Toni Washington has never been one to back down from a challenge. One of nine children, she grew up in Savannah, Georgia, and learned from an early age how to hold her own. That tenacity served Washington well when she signed up for the fire service in the 1990s. “A lot of people did not think I could do it,” she recalls. “I wanted to show everybody that I could.”
Washington proved her critics wrong and then some. She finished second in her class and went on to earn a master’s degree in managerial leadership. Now, the 51-year-old serves as fire chief for Decatur. She’s the only active, female fire chief in the country, as well as Decatur’s first female and first African American fire chief—points of both pride and disappointment. “It’s bittersweet. I’m very happy of what I’ve accomplished, but I’m sad that I’m the only one in 2019,” she says.

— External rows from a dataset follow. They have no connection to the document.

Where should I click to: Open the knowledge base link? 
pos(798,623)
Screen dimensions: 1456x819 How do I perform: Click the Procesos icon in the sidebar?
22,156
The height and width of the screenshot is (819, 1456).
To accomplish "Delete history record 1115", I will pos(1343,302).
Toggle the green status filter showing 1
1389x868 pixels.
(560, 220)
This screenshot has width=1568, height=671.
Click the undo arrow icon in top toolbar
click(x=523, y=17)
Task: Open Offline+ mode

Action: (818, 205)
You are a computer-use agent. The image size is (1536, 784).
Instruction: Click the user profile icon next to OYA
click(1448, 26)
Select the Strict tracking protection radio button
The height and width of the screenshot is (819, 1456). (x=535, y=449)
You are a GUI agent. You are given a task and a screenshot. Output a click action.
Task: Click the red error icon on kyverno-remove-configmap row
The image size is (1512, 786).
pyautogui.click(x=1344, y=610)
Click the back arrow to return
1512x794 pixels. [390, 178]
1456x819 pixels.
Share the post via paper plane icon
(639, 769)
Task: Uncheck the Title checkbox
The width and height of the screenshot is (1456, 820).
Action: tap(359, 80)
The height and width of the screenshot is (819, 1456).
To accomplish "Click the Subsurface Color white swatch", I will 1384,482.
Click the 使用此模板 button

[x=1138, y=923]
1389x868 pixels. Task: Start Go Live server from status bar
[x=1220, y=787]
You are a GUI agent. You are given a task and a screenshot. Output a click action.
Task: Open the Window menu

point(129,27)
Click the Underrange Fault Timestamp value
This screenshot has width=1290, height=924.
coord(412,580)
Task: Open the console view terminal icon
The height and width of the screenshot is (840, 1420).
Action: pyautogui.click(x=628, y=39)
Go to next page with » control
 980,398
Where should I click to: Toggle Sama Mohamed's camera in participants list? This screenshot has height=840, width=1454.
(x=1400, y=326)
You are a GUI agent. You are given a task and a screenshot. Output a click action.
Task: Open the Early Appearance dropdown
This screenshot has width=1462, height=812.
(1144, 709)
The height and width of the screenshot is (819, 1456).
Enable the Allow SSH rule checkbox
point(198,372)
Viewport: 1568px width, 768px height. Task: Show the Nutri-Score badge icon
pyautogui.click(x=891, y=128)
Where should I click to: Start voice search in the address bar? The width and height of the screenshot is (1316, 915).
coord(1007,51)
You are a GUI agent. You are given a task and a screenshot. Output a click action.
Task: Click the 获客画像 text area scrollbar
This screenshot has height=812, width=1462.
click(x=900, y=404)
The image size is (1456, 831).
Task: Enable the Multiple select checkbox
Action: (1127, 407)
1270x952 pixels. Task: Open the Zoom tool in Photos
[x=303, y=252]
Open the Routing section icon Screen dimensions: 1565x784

Washington hopes to change that fact. This year, she helped to host the state’s first-ever fire camp for young women. Firefighting has traditionally been—and still is—a male-dominated field. Washington estimates that women make up only about 3 percent of the fire service. “I’ve been working hard, these last few years, introducing women into the fire service and letting them know it’s an option,” she says. Washington sees it as her duty to prepare the next generation of leaders. (She comes from a family of trailblazers. Her grandfather was one of the first African American police officers in Savannah; her mother was also a police officer.)
Outside of work, Washington enjoys traveling, reading, and spending time with her family. She is married and has three daughters and two grandsons. She offers them the same advice she gives to other young people, especially women: “Have a plan, work hard, and shatter the glass ceiling.”